Volume 511: debated on Tuesday 8 June 2010

4. If he will estimate Government expenditure on external consultants in (a) 1997 and (b) the last year for which figures are available. (921)

Information on 1997 central Government expenditure on external consultancy is not held centrally, but records for 2007-08—the first year for which figures are available—show that spending on external consultants was £773 million in central Departments. In 2008-09 that rose to £1.1 billion for central Departments, or £1.57 billion when the whole of central Government is taken into account. Future expenditure will fall significantly as a result of the freeze on consultancy spending recently announced by the Government.

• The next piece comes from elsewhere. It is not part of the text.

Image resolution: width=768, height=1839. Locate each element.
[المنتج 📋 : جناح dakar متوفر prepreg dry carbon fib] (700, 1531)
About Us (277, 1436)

I thank my right hon. Friend the Chief Secretary for that answer, and welcome him into the job. He should note that the figures show gross profligacy and a waste of taxpayers’ money that affects everybody in the House, all my constituents in Watford, and everybody in this country. I should very much like the Chief Secretary to assure us that that disgraceful waste of money will not happen again.

My hon. Friend is right about waste and inefficiency, and consultancy is not the only example. I can give him two or three more. The Department for Business, Innovation and Skills spent £12,000 on branded golf balls over three years. The Ministry of Defence spent £232,000 on eight paintings in a single year. The Department for Communities and Local Government has spent £6,000 on deluxe espresso coffee machines for nine new, but empty, regional fire control rooms. He can rest assured that the actions that we take will ensure that that kind of waste and inefficiency will never happen again.

Order. I know that the Chief Secretary will want to stick to the narrow subject of external consultants.

He works at No. 10 Downing street—[Interruption]—and I will give the hon. Gentleman a full response if he wants one.